Palmisano sieht Anzeichen für eine Markterholung

23.05.2003
MÜNCHEN (CW) - Die IT-Industrie steht nach Ansicht von IBM-CEO Samuel Palmisano vor wieder besseren Zeiten. Zumindest mittelfristig werde, wie der IBM-Frontmann vor Analysten erklärte, die Nachfrage in gewohnter Weise anziehen.

Zwar wollte Palmisano vergangene Woche auf dem traditionellen Frühjahrsmeeting seiner Company mit Analysten in Boston noch nicht das Ende der Branchenkrise ausrufen, doch die Situation habe sich, so der IBM-Chef, im Vergleich zum Vorjahr schon deutlich verbessert.

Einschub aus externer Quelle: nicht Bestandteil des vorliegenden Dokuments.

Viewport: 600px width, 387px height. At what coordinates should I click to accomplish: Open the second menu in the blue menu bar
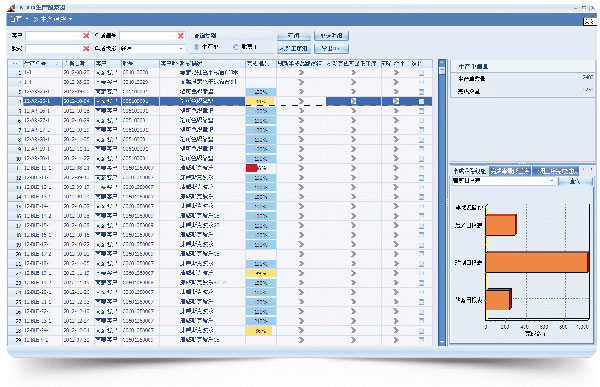pos(54,19)
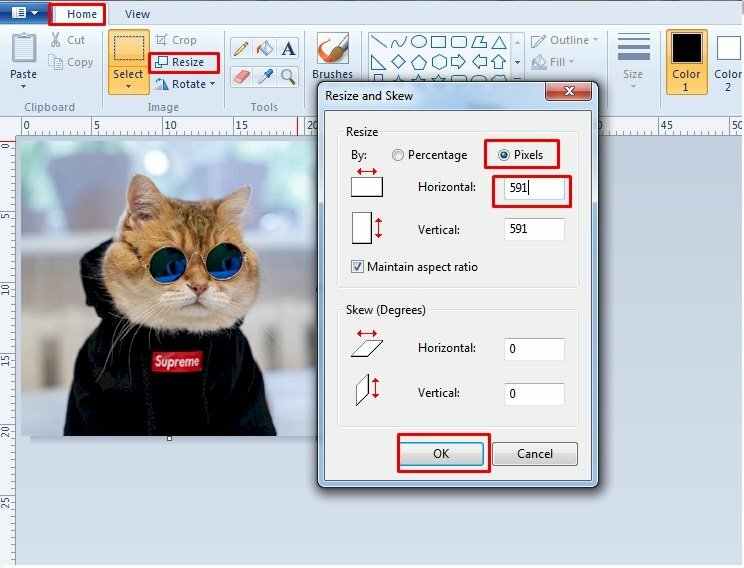Pick the Fill with color bucket tool
The image size is (744, 568).
point(265,48)
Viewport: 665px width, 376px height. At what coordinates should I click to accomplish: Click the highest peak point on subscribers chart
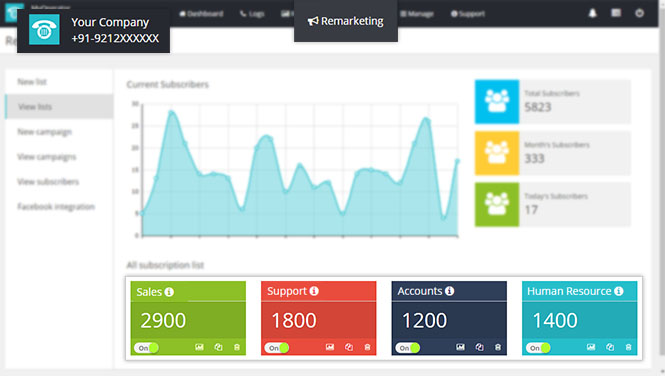[171, 112]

Wenn sich jetzt die weltpolitische Situation wieder stabilisiere und die Nachfrage anziehe, habe die IT-Industrie "alle Chancen", mittelfristig zu soliden Wachstumsraten zurückzukehren. Dabei dürfte sich auch das lange Zeit gewohnte Verhältnis der IT-Branche zur allgemeinen konjunkturellen Entwicklung wieder einstellen. Will heißen: Das Wachstum in der IT wird in der Regel wieder doppelt so groß sein wie beim Rest der Volkswirtschaft(en) und sich bei deutlich über fünf Prozent einpendeln.

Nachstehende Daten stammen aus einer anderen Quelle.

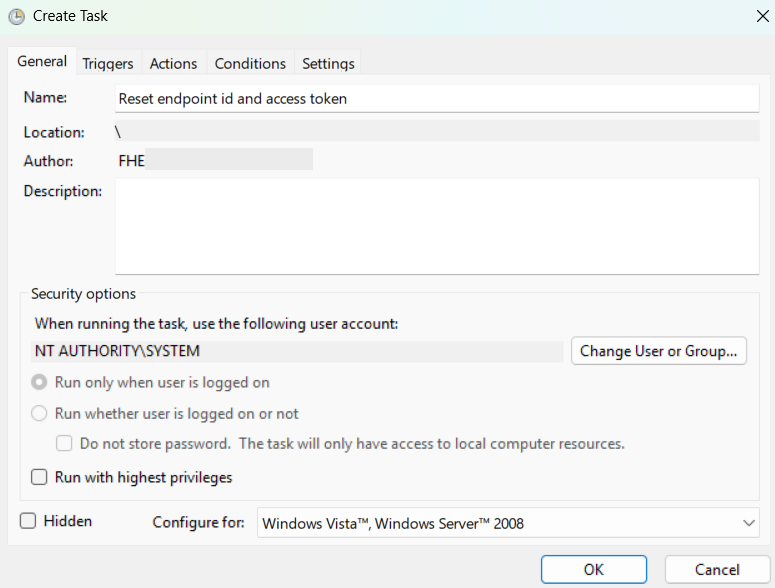Click the Configure for dropdown arrow
Viewport: 775px width, 588px height.
[749, 523]
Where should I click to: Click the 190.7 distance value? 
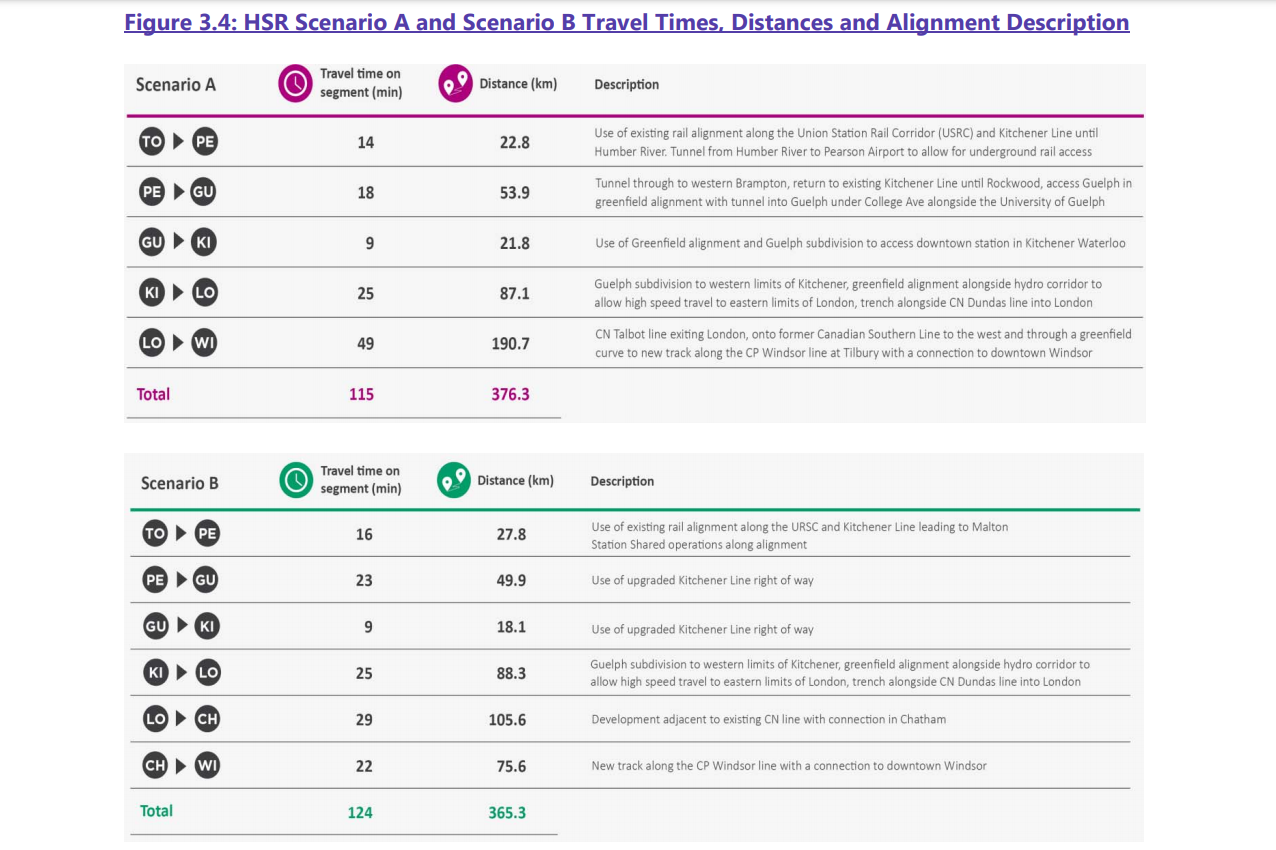(510, 343)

Mit seinen Äußerungen sorgte der IBM-Chef umgehend für das erwartete "Aha"-Erlebnis an der Börse. Alle wichtigen Technologietitel zogen vorübergehend deutlich an. Palmisano zeichnete jedoch in seinen weiteren Ausführungen ein durchaus differenziertes Bild. Die Zeiten, in denen einzelne Innovationen für "extreme Wachstumsimpulse" sorgten, seien vorbei. Die IT-Branche werde wieder zu einer Schlüsselindustrie, "aber nicht, weil sie technologiegetrieben wie in der Vergangenheit agiert, sondern weil sie ihren Kunden bei der Produktivitätssteigerung behilflich ist".

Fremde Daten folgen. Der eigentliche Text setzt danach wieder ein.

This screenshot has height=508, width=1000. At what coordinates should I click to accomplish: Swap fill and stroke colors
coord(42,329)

Wie nicht anders zu erwarten, sang Palmisano diesbezüglich das Hohelied auf einen integrierten IT-Lösungsansatz und damit indirekt auch auf das On-Demand-Computing-Konzept seiner Company. Bis 2005 werde weltweit ein Drittel des operativen Gewinns der IT-Industrie aus Beratungsumsätzen beziehungsweise Business-Outsourcing-Projekten resultieren, prognostizierte der IBM-Chef. Zum Vergleich: Im Jahr 2000 waren es knapp über 20 Prozent. Bezogen auf die eigene Bilanz bedeute dies umgekehrt, dass man im gleichen Zeitraum mit einem Rückgang der operativen Gewinnmarge im traditionellen Server- und PC-Geschäft von derzeit 19 auf zehn Prozent rechne, führte Palmisano aus.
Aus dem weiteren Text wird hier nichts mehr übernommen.